- TASK PROMPT: From the entries below, copy every line that holds the word "field".

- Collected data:
-=-=-=-=-
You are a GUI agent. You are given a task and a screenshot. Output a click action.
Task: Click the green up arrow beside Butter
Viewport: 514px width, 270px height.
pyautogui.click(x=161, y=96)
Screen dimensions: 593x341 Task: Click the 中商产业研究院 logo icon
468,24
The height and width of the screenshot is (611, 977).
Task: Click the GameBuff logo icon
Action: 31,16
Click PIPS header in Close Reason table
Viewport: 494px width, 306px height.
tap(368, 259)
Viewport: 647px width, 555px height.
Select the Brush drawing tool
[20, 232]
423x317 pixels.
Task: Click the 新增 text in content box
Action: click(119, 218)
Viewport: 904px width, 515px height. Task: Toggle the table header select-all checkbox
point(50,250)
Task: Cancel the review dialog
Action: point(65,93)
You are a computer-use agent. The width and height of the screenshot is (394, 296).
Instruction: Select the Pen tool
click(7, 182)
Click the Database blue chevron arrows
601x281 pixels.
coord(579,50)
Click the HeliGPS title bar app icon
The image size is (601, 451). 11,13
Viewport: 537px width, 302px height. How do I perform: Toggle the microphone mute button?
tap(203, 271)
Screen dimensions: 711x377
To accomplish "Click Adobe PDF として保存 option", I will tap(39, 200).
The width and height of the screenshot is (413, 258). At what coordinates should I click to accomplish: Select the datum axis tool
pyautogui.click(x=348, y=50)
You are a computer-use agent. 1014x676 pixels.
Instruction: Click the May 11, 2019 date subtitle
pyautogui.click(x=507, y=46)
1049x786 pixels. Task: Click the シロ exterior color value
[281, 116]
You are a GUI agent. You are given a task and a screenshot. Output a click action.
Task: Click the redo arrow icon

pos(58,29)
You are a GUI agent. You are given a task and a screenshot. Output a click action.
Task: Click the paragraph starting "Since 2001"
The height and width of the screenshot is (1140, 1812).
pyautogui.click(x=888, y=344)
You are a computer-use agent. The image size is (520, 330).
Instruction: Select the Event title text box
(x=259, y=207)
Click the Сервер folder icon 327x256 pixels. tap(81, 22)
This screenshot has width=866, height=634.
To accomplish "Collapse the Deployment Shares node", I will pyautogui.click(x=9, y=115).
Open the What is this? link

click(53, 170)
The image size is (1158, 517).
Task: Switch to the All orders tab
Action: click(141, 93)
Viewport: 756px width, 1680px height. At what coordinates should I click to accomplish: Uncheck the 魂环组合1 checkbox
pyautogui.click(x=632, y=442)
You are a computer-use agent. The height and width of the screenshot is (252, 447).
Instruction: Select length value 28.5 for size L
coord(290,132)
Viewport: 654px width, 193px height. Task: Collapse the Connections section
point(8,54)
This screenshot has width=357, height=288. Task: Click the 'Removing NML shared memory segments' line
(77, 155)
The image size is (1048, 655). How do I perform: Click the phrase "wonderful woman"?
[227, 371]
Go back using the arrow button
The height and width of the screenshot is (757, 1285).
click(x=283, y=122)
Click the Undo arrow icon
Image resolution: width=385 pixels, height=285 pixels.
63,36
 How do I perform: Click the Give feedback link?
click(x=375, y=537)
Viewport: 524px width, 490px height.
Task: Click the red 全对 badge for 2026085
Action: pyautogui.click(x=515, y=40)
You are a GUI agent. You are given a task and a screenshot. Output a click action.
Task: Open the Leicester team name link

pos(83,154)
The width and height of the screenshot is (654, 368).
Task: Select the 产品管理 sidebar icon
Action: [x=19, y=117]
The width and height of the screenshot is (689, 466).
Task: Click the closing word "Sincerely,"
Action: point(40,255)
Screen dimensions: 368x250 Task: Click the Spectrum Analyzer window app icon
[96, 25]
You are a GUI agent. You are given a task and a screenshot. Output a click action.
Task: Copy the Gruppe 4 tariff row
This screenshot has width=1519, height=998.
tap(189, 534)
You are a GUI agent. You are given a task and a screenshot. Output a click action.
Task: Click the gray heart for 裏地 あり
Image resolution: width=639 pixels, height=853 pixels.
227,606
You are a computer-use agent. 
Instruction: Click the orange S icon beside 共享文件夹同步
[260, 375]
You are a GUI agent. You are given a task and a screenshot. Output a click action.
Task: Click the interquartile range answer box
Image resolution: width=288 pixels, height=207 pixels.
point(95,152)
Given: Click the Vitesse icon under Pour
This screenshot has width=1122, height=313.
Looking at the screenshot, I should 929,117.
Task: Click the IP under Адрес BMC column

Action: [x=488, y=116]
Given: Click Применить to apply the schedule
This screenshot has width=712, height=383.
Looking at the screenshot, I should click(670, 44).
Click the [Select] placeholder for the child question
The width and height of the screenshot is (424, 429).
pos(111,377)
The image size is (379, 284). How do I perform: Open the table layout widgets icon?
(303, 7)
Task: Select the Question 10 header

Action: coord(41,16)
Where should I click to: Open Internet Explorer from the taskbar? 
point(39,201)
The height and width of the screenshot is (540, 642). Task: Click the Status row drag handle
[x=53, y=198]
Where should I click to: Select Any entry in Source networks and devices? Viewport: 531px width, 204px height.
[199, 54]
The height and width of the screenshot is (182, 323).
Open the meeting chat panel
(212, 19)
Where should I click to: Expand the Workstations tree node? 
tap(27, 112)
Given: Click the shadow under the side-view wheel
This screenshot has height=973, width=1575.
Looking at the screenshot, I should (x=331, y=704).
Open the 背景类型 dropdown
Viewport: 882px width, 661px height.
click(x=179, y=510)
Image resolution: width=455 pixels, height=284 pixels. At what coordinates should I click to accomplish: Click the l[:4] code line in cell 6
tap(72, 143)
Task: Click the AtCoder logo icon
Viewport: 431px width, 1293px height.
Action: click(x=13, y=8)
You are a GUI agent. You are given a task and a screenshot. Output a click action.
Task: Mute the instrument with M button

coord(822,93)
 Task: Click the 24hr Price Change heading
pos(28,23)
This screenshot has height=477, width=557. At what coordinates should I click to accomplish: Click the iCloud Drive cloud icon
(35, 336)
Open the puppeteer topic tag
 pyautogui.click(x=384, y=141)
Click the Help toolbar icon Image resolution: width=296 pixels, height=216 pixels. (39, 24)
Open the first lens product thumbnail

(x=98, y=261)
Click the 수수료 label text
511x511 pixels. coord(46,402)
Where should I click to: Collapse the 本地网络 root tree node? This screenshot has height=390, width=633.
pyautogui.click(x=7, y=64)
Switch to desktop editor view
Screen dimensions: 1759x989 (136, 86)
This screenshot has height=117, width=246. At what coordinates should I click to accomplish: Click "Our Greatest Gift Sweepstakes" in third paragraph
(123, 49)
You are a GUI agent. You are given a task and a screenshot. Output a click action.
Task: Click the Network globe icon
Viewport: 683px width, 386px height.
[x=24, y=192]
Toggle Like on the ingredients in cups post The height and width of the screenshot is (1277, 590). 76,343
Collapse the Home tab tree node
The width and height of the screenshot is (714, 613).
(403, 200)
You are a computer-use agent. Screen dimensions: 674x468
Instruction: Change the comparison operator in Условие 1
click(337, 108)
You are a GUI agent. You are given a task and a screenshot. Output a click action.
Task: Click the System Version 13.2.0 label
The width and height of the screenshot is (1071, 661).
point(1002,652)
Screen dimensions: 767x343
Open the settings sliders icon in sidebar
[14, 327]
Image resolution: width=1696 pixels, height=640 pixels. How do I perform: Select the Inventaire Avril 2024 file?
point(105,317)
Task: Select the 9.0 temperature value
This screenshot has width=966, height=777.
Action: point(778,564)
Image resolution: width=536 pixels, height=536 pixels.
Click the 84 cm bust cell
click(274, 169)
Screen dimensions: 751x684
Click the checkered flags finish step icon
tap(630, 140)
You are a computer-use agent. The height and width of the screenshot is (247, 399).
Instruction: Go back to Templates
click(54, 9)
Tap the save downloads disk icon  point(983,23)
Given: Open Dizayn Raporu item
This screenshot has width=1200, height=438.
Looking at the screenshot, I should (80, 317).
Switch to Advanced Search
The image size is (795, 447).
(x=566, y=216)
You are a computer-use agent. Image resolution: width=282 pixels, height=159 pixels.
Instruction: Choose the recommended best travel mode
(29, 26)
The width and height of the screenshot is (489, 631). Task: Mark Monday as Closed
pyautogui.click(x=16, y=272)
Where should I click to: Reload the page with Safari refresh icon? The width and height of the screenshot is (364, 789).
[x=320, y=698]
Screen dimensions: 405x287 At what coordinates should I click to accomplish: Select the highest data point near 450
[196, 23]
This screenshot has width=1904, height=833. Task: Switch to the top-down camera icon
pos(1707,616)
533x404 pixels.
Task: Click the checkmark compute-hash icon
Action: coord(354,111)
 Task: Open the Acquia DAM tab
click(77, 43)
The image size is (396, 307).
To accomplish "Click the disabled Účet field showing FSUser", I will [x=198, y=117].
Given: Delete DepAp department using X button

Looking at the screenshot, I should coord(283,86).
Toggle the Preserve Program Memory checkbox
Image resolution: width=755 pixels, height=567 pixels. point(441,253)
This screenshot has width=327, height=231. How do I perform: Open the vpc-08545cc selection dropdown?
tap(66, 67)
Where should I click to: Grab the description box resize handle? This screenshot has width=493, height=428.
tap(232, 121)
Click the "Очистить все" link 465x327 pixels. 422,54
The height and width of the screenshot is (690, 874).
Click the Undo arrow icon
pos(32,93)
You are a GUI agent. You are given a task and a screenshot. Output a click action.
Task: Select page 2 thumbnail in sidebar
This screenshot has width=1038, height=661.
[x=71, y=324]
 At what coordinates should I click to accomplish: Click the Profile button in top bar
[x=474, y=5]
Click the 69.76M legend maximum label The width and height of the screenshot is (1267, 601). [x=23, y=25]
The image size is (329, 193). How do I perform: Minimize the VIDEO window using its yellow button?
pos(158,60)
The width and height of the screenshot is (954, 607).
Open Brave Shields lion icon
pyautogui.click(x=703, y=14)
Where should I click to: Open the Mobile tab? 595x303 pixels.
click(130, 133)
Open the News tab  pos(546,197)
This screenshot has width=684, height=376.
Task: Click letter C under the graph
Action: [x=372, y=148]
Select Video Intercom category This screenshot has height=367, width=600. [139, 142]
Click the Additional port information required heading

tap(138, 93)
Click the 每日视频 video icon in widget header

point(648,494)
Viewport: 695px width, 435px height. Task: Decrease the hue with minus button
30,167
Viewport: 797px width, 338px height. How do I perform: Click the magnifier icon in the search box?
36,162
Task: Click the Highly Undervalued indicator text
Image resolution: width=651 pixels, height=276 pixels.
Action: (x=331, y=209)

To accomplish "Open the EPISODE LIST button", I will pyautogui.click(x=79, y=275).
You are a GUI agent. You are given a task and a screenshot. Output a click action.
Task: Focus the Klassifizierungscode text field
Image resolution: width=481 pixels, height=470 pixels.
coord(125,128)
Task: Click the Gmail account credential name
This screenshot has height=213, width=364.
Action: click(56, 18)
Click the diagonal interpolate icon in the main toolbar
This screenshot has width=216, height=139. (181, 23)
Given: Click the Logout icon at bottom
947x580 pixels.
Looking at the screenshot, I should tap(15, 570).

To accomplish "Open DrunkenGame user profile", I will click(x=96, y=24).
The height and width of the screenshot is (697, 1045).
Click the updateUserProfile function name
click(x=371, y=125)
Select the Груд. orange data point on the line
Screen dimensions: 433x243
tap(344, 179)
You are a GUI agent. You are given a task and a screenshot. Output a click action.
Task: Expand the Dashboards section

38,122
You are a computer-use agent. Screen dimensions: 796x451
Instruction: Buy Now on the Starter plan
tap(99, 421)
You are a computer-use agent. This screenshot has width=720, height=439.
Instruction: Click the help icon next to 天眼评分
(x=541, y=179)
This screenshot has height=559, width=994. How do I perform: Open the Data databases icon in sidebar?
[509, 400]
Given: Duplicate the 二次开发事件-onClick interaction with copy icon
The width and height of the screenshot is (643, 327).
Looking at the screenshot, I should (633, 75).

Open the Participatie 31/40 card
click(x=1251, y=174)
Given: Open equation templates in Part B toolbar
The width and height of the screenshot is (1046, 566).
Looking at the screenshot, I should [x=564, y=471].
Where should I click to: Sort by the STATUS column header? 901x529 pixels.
-=-=-=-=-
- SOLUTION FOR THIS EXERCISE:
To accomplish "Click the disabled Účet field showing FSUser", I will [x=198, y=117].
Task: Focus the Klassifizierungscode text field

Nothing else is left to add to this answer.